Walsh [6] presented History of the Riemann Mapping Theorem, as an outline of how proofs of the Riemann Mapping theorem have evolved over time. A very important theorem in Complex Analysis, Riemann’s mapping theorem was first stated, with an incorrect proof, by Bernhard Riemann in his inaugural dissertation in 1851. Since the publication of this “proof” various objections have been made which all in all lead to this proof being labeled as incorrect. While Riemann’s proof is incorrect it did provide the general guidelines, via the Dirichlet Principle and Green’s function, which would prove vital in future proofs.

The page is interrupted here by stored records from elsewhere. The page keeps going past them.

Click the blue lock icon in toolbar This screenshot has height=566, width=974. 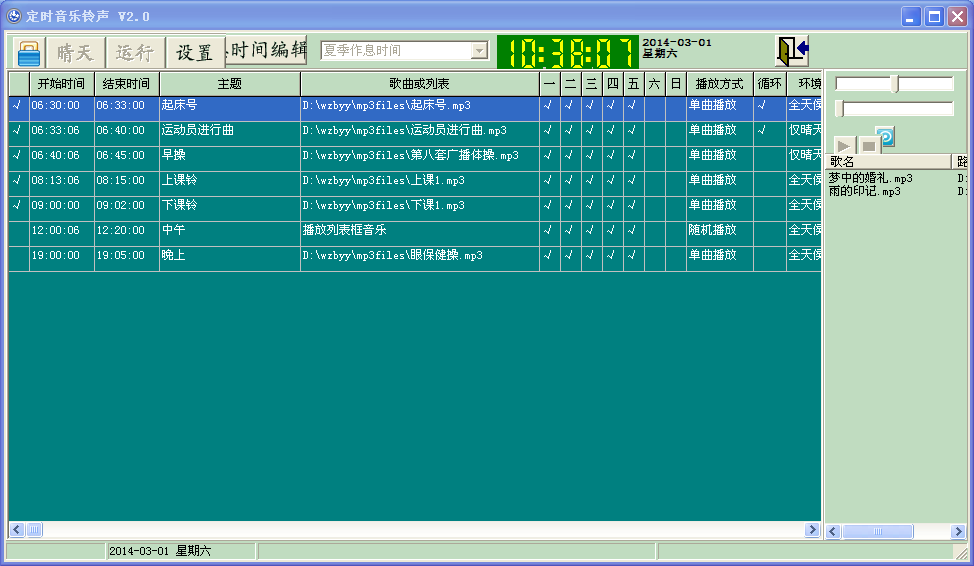tap(29, 52)
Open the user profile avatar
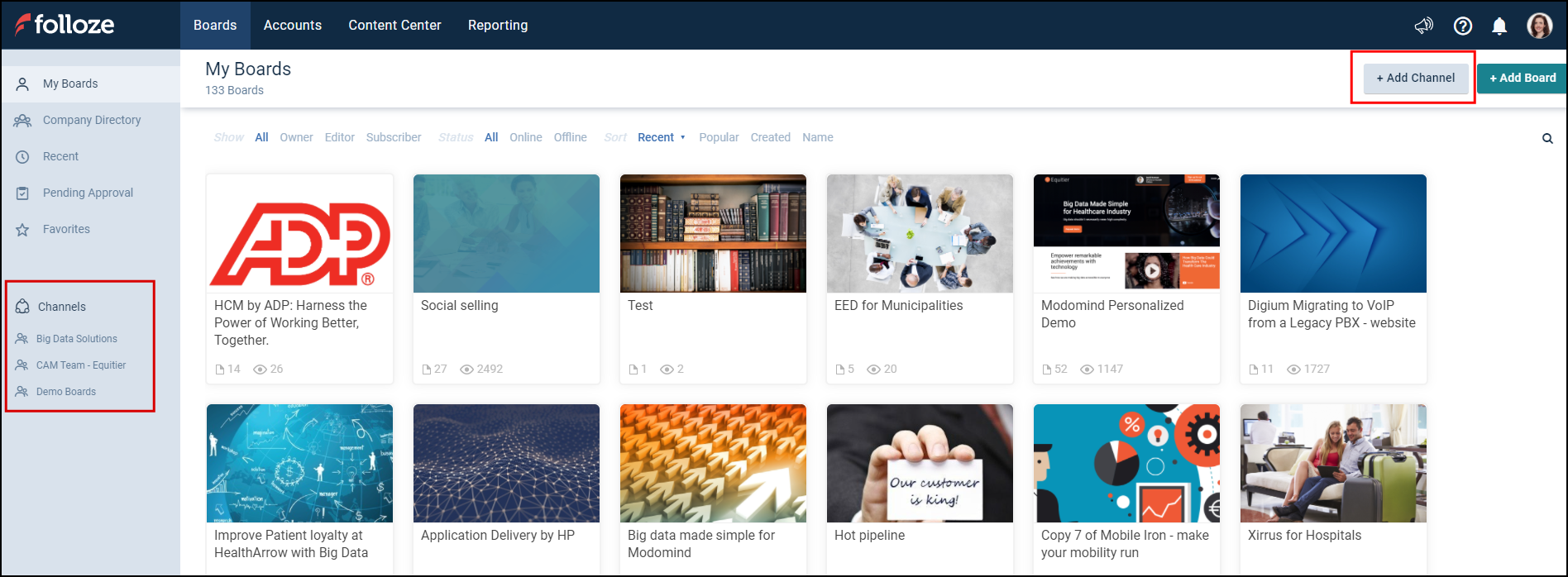Screen dimensions: 1568x577 pos(1539,26)
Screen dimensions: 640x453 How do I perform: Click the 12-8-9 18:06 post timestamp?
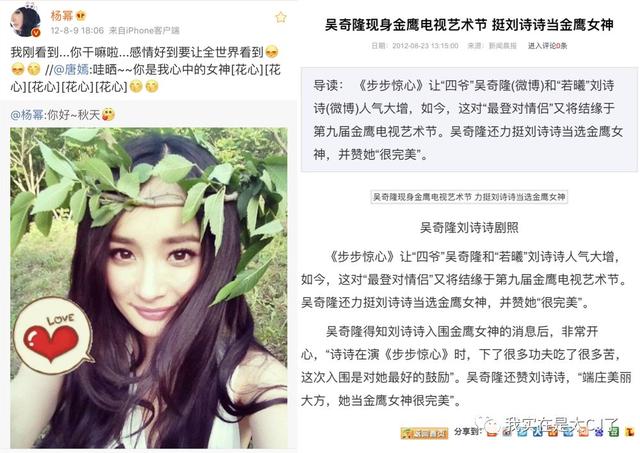click(77, 31)
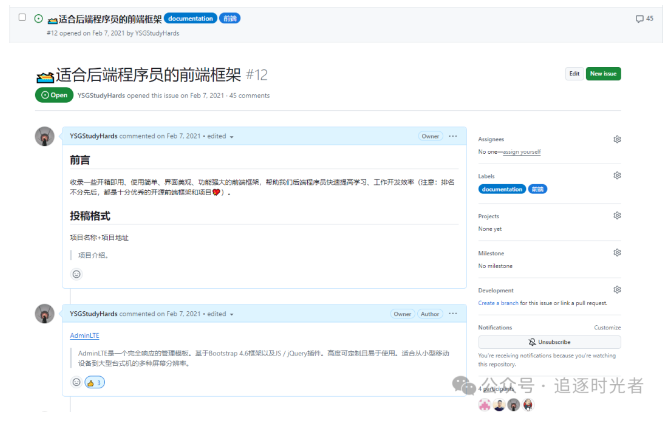This screenshot has height=428, width=669.
Task: Unsubscribe from issue notifications
Action: point(549,342)
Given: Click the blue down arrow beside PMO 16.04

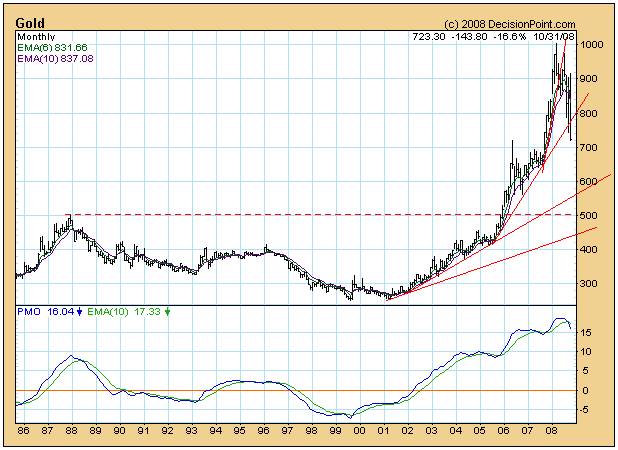Looking at the screenshot, I should pyautogui.click(x=79, y=313).
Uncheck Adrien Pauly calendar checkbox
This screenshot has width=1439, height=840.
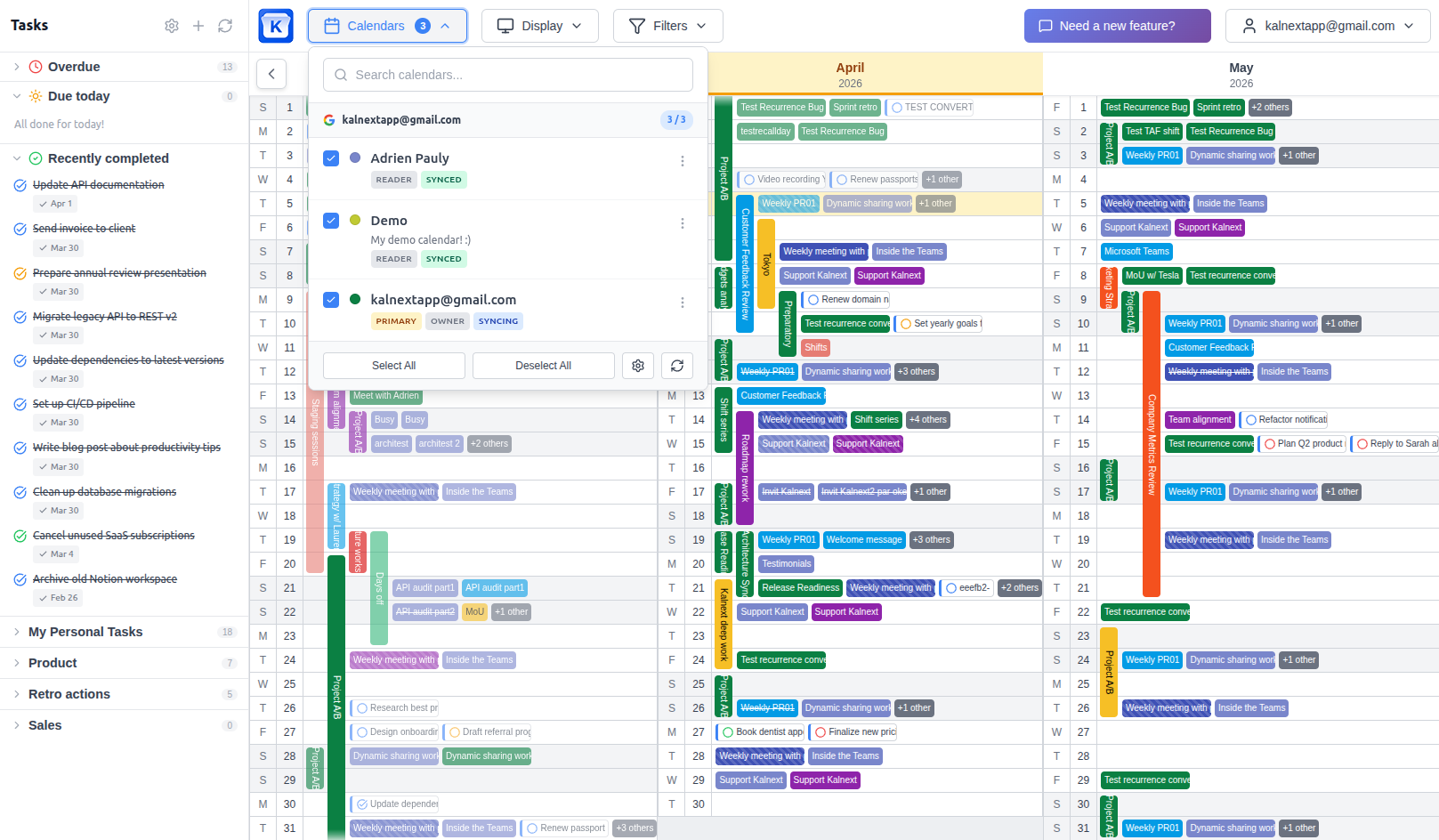(331, 158)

It would not be until 1900 that the American mathematician Osgood produced a valid proof of the theorem. Osgood’s proof utilized the original ideas of Riemann but was made more difficult than today’s methods of proof as he did not possess Perron’s method of solving the Dirichlet problem [4]. Rather he used approximations from the interior of a simply connected region and took limits of the piecewise linear case of the Dirichlet problem which had been solved by Schwarz years earlier. Although this is considered the first correct proof, Osgood did not receive recognition for his achievement with many mathematicians such as Koebe receiving more recognition for giving a proof years later. As a consequence of many years of study many other successful proofs have been presented over the years using various methods. Such being the proof by Hilbert using the Calculus of Variations and the proof by F. Riesz and L. Fejer using Montel’s theory of normal families of functions.